The last session of the workshop was dedicated to an interactive discussion with a young blind girl from North Macedonia who graduated piano this year after many obstacles she and her family faced during her studies. Her positive thinking, courage and motivation, alongside the support from family and friends, were things that drew the attention of the audience. She also performed a short music selection during the final dinner on Saturday evening.
Fiona Wardman, Regional Patient Representative for the Mediterranean & Maghreb countries Maria Ferron and I were able to meet and discuss with Greek representatives at the workshop. We saw motivation from the side of the participants to get things moving better in Greece, and most of the initiatives and motivation comes from an active member of the Youngsters’ community. We agreed that I would continue as Regional Patient Advocate and Greece will be mapped in the South Eastern Europe region. Still, more importantly, we decided on steps to be taken after the workshop.
This year we had included an optional excursion to the Ohrid Lake, and more than 75 percent of the participants in the workshop joined.
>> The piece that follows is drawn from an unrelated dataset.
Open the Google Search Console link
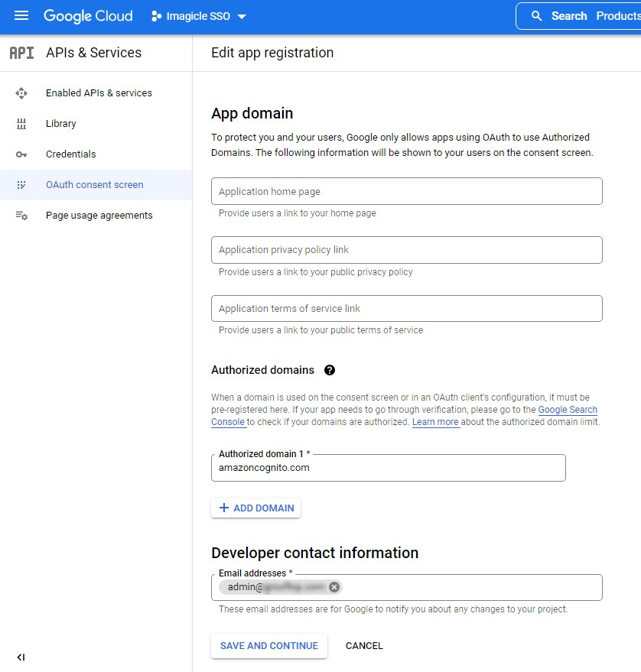The image size is (641, 672). pos(568,410)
Here they continued the discussions, shared impressions from the workshop and initiated more talks about the possible cooperation and future initiatives both in their respective countries and in the region.
Overall, I’m very satisfied with the implementation of the workshop, and I believe that this kind of meetings is extremely important to continue enabling a better flow of information, initiate advocacy and strengthen the communication and cooperation between patients’ representatives, physicians and pharma.